Set problem
Revise the material that opens with the line containing "Click the purple expander icon on Layout card" and closes with the line containing "Viewport: 1024px width, 742px height.", putting "blue" in place of "purple" and keeping everything else the same. Leave the pictures out of your answer.

Available records
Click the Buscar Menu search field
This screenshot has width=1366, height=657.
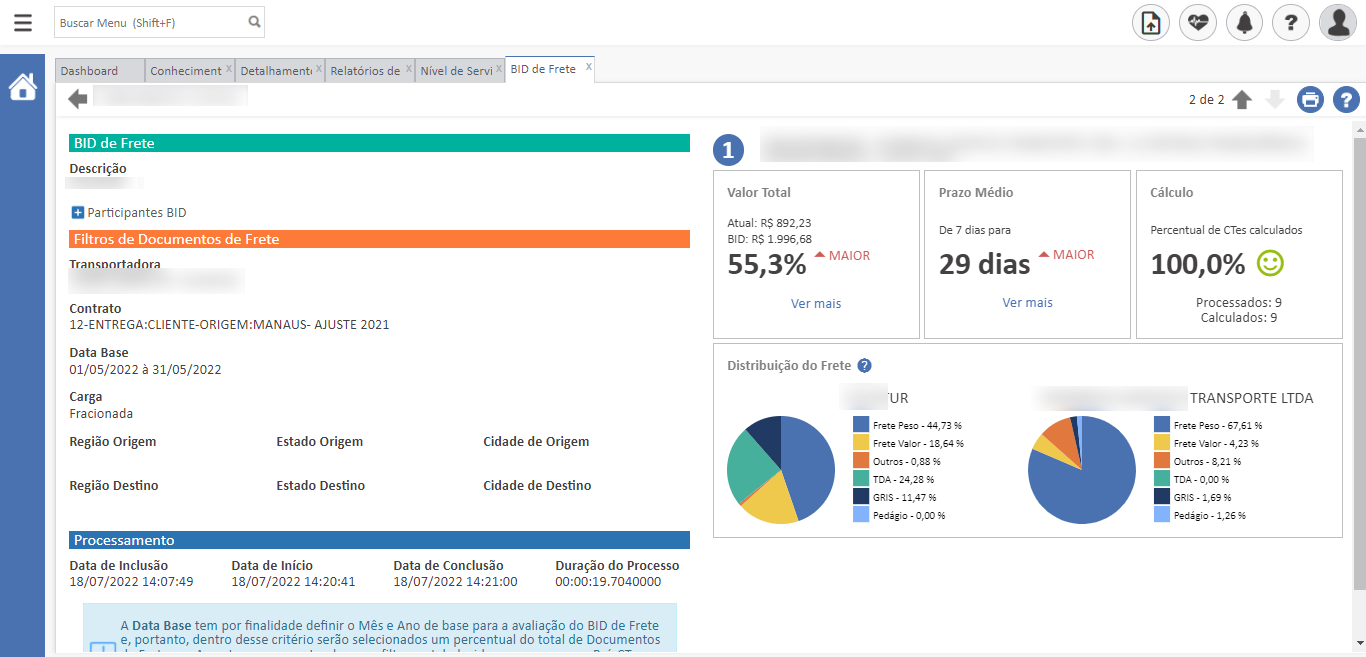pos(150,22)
...
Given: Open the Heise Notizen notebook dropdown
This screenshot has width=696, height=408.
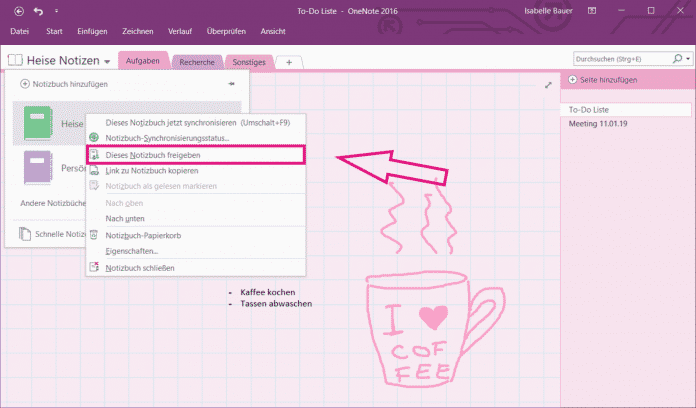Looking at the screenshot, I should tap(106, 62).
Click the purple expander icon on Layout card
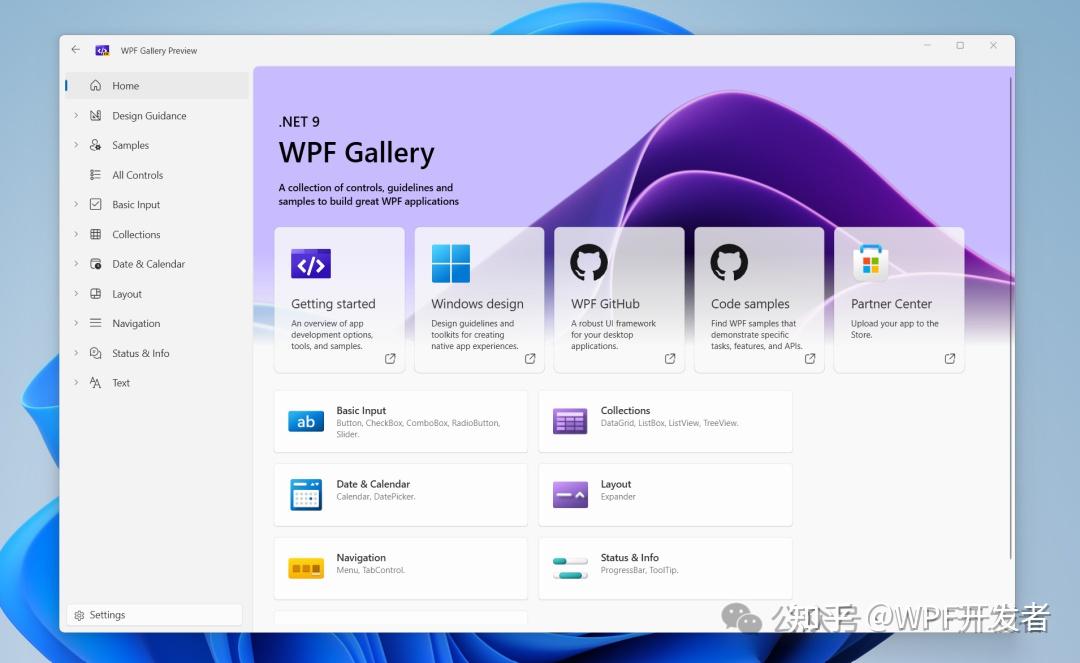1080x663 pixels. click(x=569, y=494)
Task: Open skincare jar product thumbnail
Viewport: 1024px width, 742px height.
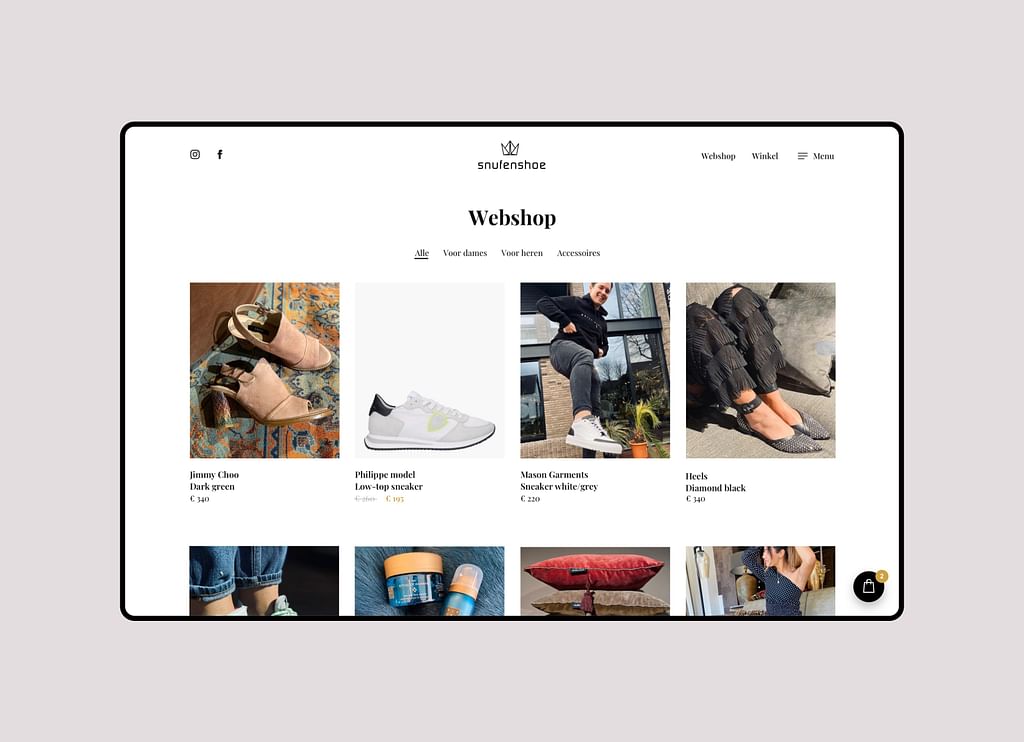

Answer for this exercise
Click the blue expander icon on Layout card
1080x663 pixels. click(x=569, y=494)
Task: Open skincare jar product thumbnail
Viewport: 1024px width, 742px height.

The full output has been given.